Each and every month, the SELF Perfectly-Study Book Club highlights a well timed, delightful, and critical e-book on a subject that will help visitors are living better life and be improved folks. This month, we’re examining Aubrey Gordon’s “You Just Require to Drop Weight”: And 19 Other Myths About Excess fat Men and women. Below, feast your eyes on an unique excerpt from Gordon’s ebook, which comes out tomorrow, January 10, 2023, together with a particular introduction she wrote for SELF viewers. Understand a lot more about this month’s select here—and keep tuned for much more aspects on how to watch a exclusive dialogue among Gordon and Rachel Wilkerson Miller, SELF editor in chief, on January 26 at 12 p.m. EST.

Myths about fatness comply with unwanted fat persons all around everywhere you go, stubborn as a shadow we cannot shake. Our imagined reputations precede us: We are presumed to be unloved and unlovable, dead people today walking, liabilities to movements for social justice—including the types we uncovered. Even in spaces that advertise them selves as overall body constructive, we nevertheless confront exclusion, albeit a softer form, a sort that insists on our joy and health and fitness, all the although defining both of those things by fat people’s omission. We just cannot be healthy—just search at us. And who could perhaps be satisfied searching like that?

While numerous new supporters have flocked to the physique positivity movement in the very last two a long time, number of are conscious of its noticeably additional radical roots in fats activism, and fewer nonetheless seem to have any determination to justice operate that extends past their private partnership to their individual physique. Even system positivity’s newer substitute, physique neutrality, is developed to right individuals’ interactions with their possess bodies, but not to modify the cultural context that has produced this kind of widespread discrimination in opposition to fat people, and this kind of detrimental physique image in people of all sizes.
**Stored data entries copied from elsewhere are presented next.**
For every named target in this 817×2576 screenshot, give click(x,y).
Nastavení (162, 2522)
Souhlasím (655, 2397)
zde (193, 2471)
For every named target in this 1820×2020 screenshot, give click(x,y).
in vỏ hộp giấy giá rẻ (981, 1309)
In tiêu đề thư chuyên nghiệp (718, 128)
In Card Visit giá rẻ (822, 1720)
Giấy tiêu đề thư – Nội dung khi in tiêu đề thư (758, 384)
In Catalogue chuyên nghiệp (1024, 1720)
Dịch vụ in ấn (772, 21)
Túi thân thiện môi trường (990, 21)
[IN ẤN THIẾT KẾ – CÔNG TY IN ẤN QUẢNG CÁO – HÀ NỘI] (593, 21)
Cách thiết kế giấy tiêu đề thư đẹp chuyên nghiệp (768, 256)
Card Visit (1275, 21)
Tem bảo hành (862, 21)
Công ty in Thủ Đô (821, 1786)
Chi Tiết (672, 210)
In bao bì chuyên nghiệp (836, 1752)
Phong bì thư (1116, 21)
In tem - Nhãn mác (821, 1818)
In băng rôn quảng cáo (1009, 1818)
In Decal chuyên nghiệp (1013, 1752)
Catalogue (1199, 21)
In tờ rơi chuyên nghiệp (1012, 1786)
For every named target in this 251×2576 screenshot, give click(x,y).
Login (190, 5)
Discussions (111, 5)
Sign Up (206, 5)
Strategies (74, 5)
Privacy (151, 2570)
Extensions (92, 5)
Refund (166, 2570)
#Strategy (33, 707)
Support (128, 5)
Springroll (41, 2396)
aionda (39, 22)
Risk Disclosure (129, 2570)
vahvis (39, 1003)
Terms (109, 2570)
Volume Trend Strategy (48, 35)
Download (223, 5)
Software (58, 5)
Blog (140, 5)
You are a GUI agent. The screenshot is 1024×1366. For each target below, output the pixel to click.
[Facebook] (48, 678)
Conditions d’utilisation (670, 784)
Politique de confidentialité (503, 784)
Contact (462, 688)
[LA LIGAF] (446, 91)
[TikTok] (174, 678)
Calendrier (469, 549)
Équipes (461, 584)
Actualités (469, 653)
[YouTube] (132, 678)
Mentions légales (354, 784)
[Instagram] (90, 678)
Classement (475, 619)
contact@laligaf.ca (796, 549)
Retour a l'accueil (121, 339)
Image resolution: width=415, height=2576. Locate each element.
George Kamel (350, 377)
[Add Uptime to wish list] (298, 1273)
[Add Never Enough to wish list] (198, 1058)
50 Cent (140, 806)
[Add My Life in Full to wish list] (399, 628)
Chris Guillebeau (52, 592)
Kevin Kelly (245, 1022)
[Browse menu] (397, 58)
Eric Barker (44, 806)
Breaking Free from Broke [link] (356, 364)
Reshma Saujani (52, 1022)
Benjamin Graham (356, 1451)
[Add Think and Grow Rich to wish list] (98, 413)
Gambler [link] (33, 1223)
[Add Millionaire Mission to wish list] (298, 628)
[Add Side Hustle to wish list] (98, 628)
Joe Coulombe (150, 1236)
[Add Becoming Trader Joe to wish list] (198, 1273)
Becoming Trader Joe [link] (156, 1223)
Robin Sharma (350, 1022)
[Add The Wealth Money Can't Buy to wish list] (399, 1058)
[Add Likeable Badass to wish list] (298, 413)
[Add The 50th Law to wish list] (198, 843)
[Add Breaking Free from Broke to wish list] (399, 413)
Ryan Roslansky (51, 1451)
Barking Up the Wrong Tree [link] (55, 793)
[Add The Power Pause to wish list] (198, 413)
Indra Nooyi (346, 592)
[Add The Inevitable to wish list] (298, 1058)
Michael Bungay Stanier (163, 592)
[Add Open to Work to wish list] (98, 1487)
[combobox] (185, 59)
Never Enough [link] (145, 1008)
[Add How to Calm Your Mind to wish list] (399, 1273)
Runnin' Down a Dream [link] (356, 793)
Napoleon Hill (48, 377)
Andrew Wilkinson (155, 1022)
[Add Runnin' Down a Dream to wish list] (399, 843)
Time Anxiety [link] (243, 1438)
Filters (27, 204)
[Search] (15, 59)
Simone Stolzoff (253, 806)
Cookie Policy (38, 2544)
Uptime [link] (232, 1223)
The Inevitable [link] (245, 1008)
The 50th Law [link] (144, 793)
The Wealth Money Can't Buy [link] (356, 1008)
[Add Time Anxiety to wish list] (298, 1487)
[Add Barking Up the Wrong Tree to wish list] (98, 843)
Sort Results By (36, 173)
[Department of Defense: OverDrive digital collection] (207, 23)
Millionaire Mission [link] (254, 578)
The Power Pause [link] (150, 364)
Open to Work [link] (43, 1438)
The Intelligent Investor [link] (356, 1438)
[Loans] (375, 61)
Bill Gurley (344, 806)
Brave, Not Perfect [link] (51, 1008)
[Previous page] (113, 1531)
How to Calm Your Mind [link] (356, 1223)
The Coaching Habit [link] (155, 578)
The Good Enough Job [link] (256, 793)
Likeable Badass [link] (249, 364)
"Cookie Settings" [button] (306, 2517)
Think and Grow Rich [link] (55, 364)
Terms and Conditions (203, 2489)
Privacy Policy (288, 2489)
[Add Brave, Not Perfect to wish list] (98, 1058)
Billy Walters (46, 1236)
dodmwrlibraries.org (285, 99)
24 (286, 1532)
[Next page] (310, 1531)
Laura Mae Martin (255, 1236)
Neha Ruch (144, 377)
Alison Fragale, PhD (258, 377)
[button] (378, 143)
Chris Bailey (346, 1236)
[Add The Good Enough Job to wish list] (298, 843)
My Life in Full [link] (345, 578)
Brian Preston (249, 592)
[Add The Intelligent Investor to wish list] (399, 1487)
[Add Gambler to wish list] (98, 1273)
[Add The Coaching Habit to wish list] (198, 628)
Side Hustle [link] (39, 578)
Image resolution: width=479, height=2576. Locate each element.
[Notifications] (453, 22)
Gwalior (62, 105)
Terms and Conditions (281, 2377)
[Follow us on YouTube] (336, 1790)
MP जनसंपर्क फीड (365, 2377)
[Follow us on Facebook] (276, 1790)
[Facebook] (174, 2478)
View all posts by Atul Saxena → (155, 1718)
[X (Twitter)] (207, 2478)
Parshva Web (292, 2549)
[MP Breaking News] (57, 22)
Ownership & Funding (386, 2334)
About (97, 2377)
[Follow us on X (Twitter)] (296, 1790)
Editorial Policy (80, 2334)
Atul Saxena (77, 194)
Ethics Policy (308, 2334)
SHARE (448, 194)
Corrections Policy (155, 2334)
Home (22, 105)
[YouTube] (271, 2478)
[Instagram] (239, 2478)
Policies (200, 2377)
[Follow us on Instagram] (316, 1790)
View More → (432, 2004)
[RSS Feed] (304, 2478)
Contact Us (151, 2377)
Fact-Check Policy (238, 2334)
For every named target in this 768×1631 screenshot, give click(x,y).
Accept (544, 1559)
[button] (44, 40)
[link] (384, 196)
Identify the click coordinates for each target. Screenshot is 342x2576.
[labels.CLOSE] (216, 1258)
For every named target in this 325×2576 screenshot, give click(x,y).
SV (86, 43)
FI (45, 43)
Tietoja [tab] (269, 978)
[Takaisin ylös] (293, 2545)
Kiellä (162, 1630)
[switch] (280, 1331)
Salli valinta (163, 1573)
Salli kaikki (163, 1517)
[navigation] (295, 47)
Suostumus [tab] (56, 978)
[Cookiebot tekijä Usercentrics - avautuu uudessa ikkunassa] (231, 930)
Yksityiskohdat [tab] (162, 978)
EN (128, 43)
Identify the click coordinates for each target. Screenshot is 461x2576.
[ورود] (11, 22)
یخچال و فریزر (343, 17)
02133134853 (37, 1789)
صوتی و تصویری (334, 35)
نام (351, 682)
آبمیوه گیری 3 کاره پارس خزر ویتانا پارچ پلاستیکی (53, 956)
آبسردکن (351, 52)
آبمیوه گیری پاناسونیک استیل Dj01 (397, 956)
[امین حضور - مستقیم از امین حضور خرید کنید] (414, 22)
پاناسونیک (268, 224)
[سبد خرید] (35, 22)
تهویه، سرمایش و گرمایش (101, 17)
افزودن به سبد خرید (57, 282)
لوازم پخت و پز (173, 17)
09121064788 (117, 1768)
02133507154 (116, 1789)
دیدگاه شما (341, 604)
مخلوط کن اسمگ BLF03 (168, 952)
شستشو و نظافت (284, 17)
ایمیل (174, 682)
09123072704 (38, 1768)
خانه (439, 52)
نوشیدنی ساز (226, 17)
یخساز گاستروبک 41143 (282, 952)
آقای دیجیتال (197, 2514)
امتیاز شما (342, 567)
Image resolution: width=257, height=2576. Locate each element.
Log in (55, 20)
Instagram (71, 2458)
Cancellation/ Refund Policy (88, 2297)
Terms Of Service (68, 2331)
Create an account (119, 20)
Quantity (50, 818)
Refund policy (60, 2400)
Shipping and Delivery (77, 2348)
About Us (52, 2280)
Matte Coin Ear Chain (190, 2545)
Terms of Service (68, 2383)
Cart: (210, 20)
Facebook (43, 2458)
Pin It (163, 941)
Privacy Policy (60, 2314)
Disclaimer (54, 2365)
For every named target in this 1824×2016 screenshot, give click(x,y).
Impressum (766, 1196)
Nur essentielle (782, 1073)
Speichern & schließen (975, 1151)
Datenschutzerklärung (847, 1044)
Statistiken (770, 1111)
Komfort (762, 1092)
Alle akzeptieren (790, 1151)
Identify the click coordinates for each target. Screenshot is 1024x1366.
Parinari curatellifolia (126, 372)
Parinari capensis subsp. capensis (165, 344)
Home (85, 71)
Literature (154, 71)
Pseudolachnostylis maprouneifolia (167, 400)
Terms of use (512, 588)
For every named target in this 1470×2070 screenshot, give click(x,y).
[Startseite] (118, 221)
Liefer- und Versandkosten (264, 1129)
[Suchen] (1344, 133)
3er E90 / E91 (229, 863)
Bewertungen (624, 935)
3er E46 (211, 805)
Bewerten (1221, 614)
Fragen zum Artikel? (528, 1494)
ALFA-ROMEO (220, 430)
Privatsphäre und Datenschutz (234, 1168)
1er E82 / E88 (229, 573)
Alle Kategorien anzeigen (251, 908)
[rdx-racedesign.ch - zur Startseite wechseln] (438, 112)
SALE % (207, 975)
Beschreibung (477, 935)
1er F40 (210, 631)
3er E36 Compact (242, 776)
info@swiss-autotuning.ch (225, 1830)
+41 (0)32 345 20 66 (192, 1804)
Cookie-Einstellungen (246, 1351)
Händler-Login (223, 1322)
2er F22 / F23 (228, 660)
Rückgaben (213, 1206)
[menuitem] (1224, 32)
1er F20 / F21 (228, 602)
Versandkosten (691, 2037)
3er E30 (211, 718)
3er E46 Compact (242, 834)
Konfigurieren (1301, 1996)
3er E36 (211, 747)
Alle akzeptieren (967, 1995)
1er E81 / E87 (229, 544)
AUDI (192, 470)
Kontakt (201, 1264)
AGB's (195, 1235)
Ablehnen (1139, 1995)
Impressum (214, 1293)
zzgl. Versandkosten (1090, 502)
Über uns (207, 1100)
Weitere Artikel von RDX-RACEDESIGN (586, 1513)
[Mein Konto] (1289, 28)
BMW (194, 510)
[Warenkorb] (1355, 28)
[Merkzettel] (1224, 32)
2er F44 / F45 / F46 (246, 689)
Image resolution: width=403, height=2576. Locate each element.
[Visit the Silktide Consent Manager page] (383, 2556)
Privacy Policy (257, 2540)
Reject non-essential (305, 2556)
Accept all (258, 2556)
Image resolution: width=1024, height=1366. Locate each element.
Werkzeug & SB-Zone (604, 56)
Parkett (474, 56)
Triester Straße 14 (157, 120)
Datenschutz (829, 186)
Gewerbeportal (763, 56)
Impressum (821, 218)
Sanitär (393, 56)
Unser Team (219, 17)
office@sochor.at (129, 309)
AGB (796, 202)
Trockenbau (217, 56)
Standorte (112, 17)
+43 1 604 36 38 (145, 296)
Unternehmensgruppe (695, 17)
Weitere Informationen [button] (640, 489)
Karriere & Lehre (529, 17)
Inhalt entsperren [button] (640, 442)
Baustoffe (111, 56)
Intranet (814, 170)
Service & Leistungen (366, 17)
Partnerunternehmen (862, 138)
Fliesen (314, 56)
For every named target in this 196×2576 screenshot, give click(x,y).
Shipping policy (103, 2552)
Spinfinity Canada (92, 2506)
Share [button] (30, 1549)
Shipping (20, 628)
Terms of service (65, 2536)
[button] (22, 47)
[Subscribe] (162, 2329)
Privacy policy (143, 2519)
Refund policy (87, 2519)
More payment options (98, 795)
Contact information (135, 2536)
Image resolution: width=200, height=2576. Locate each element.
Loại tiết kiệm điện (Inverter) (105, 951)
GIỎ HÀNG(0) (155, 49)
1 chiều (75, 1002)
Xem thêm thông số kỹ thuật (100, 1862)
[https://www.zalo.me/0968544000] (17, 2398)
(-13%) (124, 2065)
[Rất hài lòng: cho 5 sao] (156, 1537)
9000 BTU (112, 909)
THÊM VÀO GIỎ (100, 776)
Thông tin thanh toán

There is a a lot more just, kinder earth that we can construct together—one that ends our wars with our possess bodies and just one that blunts our biases against others’. And that commences by earning home for people of us who really do not appear to be happy and healthful.


The human body positivity movement has turn into ever more contested territory in latest years. Online and in human being, arguments abound about who the motion is for and what it is supposed to execute. Is entire body positivity a clarion get in touch with to human body self-assurance, a way of restoring all comers’ damaged entire body impression, no matter of their size? Is it a social justice motion, built to arrange to close system-primarily based oppression? Or has it absent also significantly, tipping into what comedian Bill Maher phone calls “fit-shaming”? Like numerous actions, overall body positivity’s ambitions are disputed, held in stress by conflicting visions and methods proposed by constituents, leaders, opponents, and onlookers alike. Although the movement’s upcoming is debated, hunting to its past can lend some clarity to progressively muddy conversations about its provenance.

Body positivity’s deepest roots lie in the body fat acceptance movement, which by itself is created on a foundation laid by extra fat Black females in the civil legal rights and welfare legal rights actions. Johnnie Tillmon was the very first chair of the Nationwide Welfare Rights Firm, and she refused to forgo any main parts of her identity and lifetime experience: “I’m a girl. I’m a Black female. I’m a very poor girl. I’m a unwanted fat lady. I’m a middle-aged female. And I’m on welfare. In this region, if you’re any a person of people issues you depend significantly less as a human currently being. If you are all individuals issues, you never depend at all.” Famed civil rights activist Ann Atwater, also, pointed out the impact of her fatness on how she was perceived and treated as a Black woman on welfare, telling a Duke College historian that her excess weight was brought up at the welfare business, exactly where she was regularly requested if she was expecting.